═══ Task data ═══

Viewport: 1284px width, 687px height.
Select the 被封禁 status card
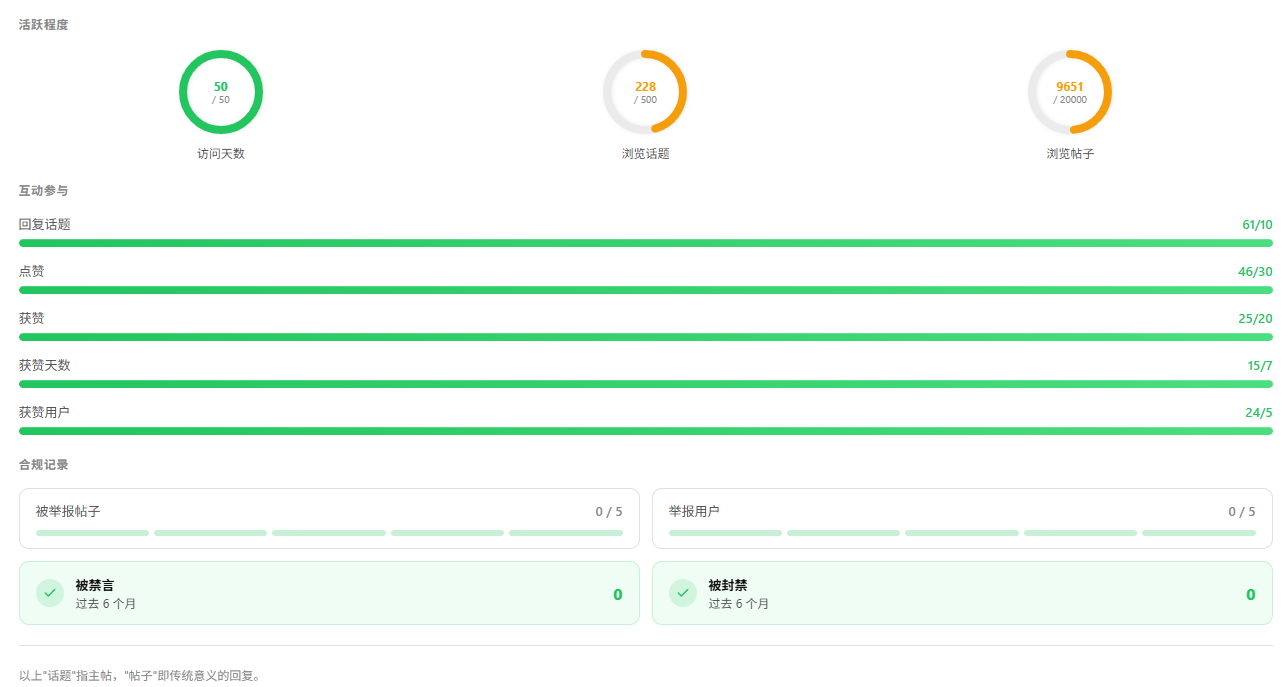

═══
═══ Task data ═══

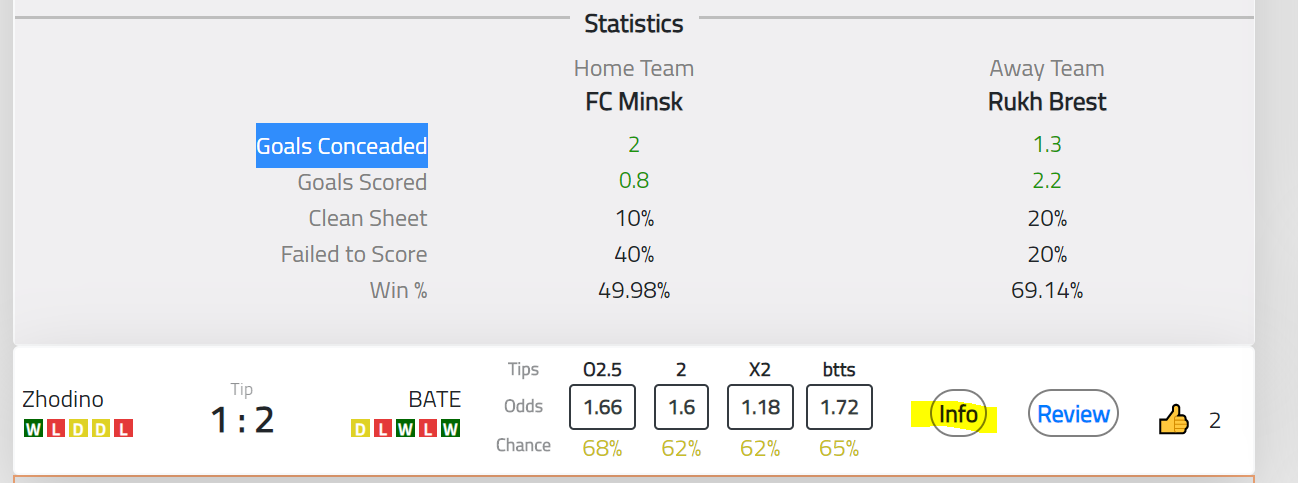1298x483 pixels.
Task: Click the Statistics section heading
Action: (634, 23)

═══

What is required: Copy range, inclusive: the line holding "Viewport: 1284px width, 687px height." to the line holding "Select the 被封禁 status card". Reproduce exactly those lines of the records above and no others.

Task result:
Viewport: 1284px width, 687px height.
Select the 被封禁 status card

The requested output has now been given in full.